San Jose State University is suspending a highly touted collaboration with online provider Udacity to offer low-cost, for-credit online courses after finding that more than half of the students failed to pass the classes, officials said Thursday.
Preliminary results from a spring pilot project found student pass rates of 20% to 44% in remedial math, college-level algebra and elementary statistics courses. In a somewhat more promising outcome, 83% of students completed the classes.
The San Jose State experiment with online education was being closely watched by other universities as they begin to step farther into the virtual classroom.
Udacity, a private Silicon Valley education group, and San Jose State announced jointly that they have agreed to pull the courses this fall to examine results in greater detail and fine-tune many aspects of the project.
“There are many complex factors that relate to student performance, and we’re trying to study the factors that help or hinder students in this environment,” said San Jose State Provost Ellen Junn.
Since the pass rates for students in traditional classes was not disclosed, it’s unclear how the online classes fared in comparison.
Udacity students were not typical San Jose students.
… Fewer than half of the Udacity students were enrolled in San Jose State; many were high school students from low-income communities.

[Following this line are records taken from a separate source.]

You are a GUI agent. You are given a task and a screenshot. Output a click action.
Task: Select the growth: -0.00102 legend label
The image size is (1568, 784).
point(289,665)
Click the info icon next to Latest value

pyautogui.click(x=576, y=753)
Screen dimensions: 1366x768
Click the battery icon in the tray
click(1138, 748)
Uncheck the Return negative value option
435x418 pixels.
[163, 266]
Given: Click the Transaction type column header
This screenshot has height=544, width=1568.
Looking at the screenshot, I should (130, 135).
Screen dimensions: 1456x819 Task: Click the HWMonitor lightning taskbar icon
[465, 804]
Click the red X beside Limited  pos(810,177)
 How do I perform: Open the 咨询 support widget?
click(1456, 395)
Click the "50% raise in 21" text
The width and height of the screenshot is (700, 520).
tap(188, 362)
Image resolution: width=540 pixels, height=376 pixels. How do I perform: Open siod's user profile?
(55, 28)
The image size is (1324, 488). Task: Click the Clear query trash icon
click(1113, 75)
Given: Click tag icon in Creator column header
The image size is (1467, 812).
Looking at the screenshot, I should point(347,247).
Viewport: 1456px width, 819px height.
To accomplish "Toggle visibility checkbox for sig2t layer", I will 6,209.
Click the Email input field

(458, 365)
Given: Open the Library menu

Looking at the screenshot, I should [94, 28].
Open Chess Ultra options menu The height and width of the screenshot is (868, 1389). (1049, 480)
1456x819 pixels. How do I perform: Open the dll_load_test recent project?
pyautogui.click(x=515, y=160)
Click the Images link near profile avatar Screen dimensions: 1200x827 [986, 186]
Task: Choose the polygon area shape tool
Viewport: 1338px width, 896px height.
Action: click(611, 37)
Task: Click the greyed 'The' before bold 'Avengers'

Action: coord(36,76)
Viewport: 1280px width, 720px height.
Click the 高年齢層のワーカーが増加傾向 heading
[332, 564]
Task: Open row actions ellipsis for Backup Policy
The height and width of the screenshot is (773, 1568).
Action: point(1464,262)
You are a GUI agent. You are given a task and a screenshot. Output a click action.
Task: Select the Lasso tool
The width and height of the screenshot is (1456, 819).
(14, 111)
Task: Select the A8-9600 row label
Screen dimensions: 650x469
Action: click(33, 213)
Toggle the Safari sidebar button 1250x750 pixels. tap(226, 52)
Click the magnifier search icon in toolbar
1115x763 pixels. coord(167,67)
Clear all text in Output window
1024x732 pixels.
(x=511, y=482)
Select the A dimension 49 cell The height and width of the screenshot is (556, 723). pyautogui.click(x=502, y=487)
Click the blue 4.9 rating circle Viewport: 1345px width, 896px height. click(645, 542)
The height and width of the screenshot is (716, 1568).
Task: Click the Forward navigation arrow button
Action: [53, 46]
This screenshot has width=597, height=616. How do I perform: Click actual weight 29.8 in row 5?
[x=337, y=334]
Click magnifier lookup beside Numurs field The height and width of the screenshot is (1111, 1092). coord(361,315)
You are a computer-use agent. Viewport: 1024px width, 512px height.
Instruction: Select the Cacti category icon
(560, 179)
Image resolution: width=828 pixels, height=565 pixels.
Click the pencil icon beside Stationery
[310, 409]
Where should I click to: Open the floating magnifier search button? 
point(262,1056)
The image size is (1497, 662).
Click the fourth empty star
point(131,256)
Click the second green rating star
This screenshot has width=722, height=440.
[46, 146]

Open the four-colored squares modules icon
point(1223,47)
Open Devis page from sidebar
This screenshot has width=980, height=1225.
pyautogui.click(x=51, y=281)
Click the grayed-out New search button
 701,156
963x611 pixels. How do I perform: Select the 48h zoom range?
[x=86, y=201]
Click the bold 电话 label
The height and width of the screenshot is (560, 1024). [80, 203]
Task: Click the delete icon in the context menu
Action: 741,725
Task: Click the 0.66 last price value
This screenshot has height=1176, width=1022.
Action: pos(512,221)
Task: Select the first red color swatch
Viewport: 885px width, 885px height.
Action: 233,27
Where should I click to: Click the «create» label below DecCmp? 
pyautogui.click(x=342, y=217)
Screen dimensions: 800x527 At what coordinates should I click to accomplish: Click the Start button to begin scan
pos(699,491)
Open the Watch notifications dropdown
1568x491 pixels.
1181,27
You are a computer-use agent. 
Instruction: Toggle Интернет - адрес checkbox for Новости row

Many Udacity students did not even have access to a computer. Yeah, that might be a problem.
Provost Junn admitted the pilot program had some difficulties.
She acknowledged that educators did a poor job of explaining upfront what students should expect.
“We learned that we could have prepared them better about what it means to take an online course and that this is a university course with real faculty teaching for university credit,” Junn said. “Maybe some students didn’t take it quite seriously.”
It appears San Jose State rushed into this new venture unprepared. After changes are made, San Jose State will again offer the Udacity online classes next spring.